Ah, maybe Andrea Mitchell was having a bad day and was just pulling a specific name out of here hat, any old name. But why did she ask that so specifically, and why was it removed?

This is very curious, and NBC actually explains - "Unfortunately this transcript was released prematurely. It was a topic on which we had not completed our reporting, and it was not broadcast on 'NBC Nightly News' nor on any other NBC News program. We removed that section of the transcript so that we may further continue our inquiry."

What inquiry? NBC confirms it's investigating whether Bush spied on CNN's Christiane Amanpour?

Here's more paranoid speculation

 

This is quite big.
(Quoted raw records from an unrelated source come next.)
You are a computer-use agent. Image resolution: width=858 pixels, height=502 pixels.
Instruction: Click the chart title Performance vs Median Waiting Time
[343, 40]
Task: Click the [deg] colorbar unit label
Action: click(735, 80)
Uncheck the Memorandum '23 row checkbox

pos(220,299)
Note exactly what NBC said.

- NBC did not say it pulled the references to Bush spying on Amanpour because it was inappropriate conjecture about something which Andrea Mitchell had no evidence.

- No, NBC said it pulled the references because it was still investigating the accusation and didn't want to scoop itself before it was finished investigating. And make no mistake, NBC is "continuing their inquiry."

- UPDATE: One more point. NBC did NOT delete the part of the interview preceding the Amanpour question - where Mitchell asks if any reporters are being spied on. They only deleted the follow-up question about whether Amanpour was being spied on. Thus, their premature release of info regarding an "ongoing inquiry" wasn't about reporters generally - or they'd have deleted that part of the interview as well - they only deleted the Amanpour follow-up, suggesting that it's the question of whether Bush spied on Amanpour that they have been, and are still, investigating.

That's incredibly big news.

NBC has acknowledged that they have information to suggest that Bush may have spied (be spying) on CNN's Christiane Amanpour and that NBC is currently investigating that very possibility. This isn't just conjecture anymore, NBC has confirmed it.

 

Well, maybe.

One of our sometime contributors to these pages, Rick, the News Guy in Atlanta, knows Christiane Amanpour (see this from June 2004 - "Christiane Amanpour herself is one of these bullets-whizzing-by reporters, or at least was when she worked next to me over on the CNN foreign desk...").

 

Perhaps he should give her a call and ask what's up with all this.  But then his phone would be tapped.

 

CNN's David Ensor has a follow-up here - "A senior US intelligence official told CNN on Thursday that the National Security Agency did not target CNN's chief international correspondent Christiane Amanpour or any other CNN journalist for surveillance."

 

Ah ha!  That's what they would say.  Or maybe it's so.

 

Then this -

 

The senior official said that from time to time NSA surveillance overseas "inadvertently" acquires recordings or copies of communications involving Americans - or what the government calls "US persons," which includes most US residents and employees of American companies. By law, however, such materials are required to be erased or destroyed immediately, the official said.

 

Intelligence officials rarely comment on who they may or may not have collected information about, but because of all the speculation on Internet blogs, the senior official agreed to look into the matter for CNN. Another official privately said he was "puzzled" by NBC's decision to publish the raw transcript of the interview.

 

As noted at the top, a lot of people are just trying to figure out what's going on.